The PCC heard that Mr Baldry had been appointed as Contract Administrator in relation to an extension of his client’s property. Following the selection of a builder by the client, excavation work unearthed a pipe crossing the footprint of the extension, of which there was no prior knowledge. It was alleged that Mr Baldry failed to communicate adequately with his client in that he allegedly failed to respond to both an email sent by the client informing him that the building site had been shut down by her HM Health and Safety Executive (HSE), and a further 23 emails between November 2015 and March 2016, requesting that he contact the client. It was also alleged that Mr Baldry terminated the contract without informing his client.
Mr Baldry attended the hearing but was not legally represented. He denied all of the allegations.
The PCC found it proven that Mr Baldry had failed to communicate adequately with his client. The Committee did not accept Mr Baldry’s version of events as being plausible in that he had asserted that he had been advised by his insurance broker not to have any contact with his client, including informing his client that that was the advice he had been given. In the absence of any evidence that Mr Baldry’s emails were bouncing back, the Committee considered it unlikely that he would have received 21 of the emails sent by the client, but not three specific ones. It found that there was no evidence before it to suggest that Mr Baldry had given adequate advice to the client as to how to proceed in light of the HSE’s decision.
The Committee also found it proven that Mr Baldry had terminated the contract without informing his client. The Committee considered that by wholly withdrawing from undertaking any further work on the project, including checking whether the problems had been resolved, the practical effect of Mr Baldry’s actions was to terminate the project.
In the view of the PCC, the failings demonstrated a course of conduct which fell substantially below the standard expected of a registered architect, and amounted to unacceptable professional conduct.
In considering sanction, the PCC noted that this was an isolated incident and that Mr Baldry had engaged in the regulatory process. However it considered that this was a serious failing that resulted in material inconvenience to the client over an extended period of time, in having to manage the project without the input of his architect. Furthermore it considered that his conduct diminished both his reputation and that of the profession generally.

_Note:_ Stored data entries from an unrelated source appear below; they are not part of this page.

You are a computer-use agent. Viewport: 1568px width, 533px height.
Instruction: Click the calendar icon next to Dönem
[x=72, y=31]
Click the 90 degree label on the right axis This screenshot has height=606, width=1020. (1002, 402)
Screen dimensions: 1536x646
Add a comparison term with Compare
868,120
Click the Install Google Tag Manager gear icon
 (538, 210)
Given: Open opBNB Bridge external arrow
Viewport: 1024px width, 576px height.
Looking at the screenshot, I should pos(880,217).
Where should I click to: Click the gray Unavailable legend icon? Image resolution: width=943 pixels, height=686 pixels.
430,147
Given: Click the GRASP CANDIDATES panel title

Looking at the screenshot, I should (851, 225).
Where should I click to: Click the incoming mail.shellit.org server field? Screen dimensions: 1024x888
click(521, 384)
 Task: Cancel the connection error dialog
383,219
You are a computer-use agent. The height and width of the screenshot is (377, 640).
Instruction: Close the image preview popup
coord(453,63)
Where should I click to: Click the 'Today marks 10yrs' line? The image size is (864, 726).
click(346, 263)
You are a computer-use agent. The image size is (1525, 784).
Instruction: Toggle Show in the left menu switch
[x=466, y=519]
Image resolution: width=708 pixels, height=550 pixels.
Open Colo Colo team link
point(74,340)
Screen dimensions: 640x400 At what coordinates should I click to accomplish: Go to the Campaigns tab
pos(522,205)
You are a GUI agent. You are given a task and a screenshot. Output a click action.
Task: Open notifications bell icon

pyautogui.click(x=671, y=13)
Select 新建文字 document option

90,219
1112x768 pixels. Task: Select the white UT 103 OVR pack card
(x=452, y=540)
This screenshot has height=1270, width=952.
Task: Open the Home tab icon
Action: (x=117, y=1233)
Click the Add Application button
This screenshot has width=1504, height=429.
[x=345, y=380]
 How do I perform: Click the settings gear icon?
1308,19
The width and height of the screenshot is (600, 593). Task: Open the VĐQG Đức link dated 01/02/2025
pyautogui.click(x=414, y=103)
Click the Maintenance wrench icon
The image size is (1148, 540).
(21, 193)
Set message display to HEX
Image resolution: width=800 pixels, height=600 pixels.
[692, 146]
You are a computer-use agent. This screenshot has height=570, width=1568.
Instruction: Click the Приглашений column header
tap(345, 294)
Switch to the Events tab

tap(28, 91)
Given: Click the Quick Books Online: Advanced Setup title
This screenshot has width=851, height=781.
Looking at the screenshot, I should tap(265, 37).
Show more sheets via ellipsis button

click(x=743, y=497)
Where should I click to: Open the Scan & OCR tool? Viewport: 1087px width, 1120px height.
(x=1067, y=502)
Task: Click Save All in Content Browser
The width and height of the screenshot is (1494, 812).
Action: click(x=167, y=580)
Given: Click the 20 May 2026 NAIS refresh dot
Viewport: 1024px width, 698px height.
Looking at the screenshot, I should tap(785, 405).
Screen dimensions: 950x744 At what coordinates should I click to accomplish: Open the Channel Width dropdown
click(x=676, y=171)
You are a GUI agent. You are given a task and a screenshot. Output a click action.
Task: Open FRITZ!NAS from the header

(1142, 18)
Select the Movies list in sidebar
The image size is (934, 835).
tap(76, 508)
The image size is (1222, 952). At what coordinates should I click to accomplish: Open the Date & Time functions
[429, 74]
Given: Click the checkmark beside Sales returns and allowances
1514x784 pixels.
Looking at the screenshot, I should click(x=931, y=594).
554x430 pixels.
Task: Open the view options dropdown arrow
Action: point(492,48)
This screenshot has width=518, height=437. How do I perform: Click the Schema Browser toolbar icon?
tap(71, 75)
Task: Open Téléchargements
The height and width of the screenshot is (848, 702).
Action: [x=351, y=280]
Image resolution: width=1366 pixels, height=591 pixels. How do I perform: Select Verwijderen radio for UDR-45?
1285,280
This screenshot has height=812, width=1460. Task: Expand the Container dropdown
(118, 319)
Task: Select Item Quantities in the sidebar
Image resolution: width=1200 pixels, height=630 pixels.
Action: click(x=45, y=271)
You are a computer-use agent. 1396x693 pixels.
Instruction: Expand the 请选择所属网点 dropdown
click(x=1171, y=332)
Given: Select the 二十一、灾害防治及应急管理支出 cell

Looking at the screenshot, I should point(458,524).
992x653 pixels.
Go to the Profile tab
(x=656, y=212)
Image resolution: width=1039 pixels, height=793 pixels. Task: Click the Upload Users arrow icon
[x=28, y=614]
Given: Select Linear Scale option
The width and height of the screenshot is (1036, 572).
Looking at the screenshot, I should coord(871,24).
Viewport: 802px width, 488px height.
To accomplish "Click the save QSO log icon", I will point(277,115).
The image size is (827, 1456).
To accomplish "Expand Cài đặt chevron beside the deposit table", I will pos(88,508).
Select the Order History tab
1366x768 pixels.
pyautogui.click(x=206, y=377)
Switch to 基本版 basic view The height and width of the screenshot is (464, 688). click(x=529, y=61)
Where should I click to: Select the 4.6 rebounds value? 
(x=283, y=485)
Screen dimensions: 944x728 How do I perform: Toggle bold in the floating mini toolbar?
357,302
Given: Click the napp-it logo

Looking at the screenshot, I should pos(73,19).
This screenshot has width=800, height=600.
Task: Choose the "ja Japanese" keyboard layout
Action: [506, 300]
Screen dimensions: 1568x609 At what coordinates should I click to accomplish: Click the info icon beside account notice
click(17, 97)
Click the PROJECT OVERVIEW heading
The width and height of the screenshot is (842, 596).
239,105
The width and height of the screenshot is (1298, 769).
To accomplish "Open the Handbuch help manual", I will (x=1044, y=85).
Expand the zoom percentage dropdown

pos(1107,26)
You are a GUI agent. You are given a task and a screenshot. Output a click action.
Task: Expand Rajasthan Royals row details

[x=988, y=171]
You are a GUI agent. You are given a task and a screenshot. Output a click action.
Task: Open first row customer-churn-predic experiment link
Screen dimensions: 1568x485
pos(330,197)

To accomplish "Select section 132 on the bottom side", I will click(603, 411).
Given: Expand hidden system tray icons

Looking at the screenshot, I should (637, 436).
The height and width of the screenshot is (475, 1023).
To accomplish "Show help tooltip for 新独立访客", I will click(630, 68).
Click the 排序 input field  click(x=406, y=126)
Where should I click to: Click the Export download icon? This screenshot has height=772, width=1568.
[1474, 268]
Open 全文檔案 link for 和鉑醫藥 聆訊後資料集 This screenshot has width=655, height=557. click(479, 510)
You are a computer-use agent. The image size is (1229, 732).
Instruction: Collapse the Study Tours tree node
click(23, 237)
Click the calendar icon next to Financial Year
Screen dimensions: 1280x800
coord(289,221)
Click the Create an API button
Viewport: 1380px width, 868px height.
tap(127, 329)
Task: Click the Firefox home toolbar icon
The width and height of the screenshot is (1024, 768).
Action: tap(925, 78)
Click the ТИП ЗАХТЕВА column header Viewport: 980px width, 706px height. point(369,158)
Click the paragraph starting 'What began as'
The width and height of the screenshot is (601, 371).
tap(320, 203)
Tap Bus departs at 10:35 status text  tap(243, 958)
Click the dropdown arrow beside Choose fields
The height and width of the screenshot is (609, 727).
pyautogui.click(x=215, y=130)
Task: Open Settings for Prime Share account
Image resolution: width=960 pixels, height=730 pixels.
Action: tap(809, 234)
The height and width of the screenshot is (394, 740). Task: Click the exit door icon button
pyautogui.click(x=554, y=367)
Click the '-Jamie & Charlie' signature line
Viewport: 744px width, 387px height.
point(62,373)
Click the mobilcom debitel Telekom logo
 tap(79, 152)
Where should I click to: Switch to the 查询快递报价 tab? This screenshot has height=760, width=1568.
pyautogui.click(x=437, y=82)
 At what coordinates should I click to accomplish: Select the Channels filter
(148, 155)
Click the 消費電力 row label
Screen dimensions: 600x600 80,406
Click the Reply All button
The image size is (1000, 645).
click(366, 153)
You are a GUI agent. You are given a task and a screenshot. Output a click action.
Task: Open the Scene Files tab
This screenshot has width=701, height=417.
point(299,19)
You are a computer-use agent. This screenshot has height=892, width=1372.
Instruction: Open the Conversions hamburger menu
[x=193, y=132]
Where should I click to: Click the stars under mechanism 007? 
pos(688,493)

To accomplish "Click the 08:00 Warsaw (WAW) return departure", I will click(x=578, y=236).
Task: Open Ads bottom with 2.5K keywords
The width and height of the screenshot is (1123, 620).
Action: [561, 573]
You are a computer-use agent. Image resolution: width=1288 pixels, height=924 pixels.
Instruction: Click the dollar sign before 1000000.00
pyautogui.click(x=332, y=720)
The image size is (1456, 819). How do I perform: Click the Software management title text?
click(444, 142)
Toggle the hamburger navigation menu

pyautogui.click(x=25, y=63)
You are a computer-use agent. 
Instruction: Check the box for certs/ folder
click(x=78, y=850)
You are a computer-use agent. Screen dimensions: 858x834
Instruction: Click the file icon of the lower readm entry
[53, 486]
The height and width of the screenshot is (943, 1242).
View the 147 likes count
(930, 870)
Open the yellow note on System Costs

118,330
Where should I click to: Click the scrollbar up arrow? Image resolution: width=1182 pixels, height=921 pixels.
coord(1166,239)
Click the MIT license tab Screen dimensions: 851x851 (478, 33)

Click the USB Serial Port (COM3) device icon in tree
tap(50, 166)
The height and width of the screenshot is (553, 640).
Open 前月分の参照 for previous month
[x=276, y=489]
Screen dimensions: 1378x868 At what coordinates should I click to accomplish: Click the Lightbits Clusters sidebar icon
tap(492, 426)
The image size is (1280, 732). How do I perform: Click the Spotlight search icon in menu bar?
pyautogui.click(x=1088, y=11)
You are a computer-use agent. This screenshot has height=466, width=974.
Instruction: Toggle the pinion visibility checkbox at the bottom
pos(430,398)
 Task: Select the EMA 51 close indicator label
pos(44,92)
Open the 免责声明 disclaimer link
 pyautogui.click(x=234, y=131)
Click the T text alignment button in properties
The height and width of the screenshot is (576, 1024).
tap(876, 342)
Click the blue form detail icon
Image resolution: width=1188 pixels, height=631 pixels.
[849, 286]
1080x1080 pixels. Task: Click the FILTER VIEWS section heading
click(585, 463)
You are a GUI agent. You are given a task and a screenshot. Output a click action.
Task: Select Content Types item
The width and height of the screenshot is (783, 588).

In those circumstances, the Committee imposed a six month suspension order from the Register of Architects.
Notes for Editors
ARB is the statutory body established by Parliament under the Architects Act 1997 to regulate the UK architects’ profession in the public interest. The Act requires ARB (among other things) to:
- Maintain the Register of Architects (Section 3)
- Prescribe qualifications for entry to the Register of Architects (Section 4)
- Deal with competence to practise (Section 9)
- Issue a Code which lays down standards of professional conduct and practice (Section 13)
- Regulate use of the title “architect” and prosecute those who use it unlawfully (Section 20)
The PCC is established under Schedule 1, Part II of the Architects Act and is required to consider any report referred to it. The Committee determines whether an architect is guilty of unacceptable professional conduct or serious professional incompetence. Where a guilty finding is made, the Committee will consider whether to make a disciplinary order, which means:
- a reprimand
- a penalty order
- a suspension order (to a maximum of 2 years); or
- an erasure order
Money raised by fines imposed by the Professional Conduct Committee is paid to HM Treasury.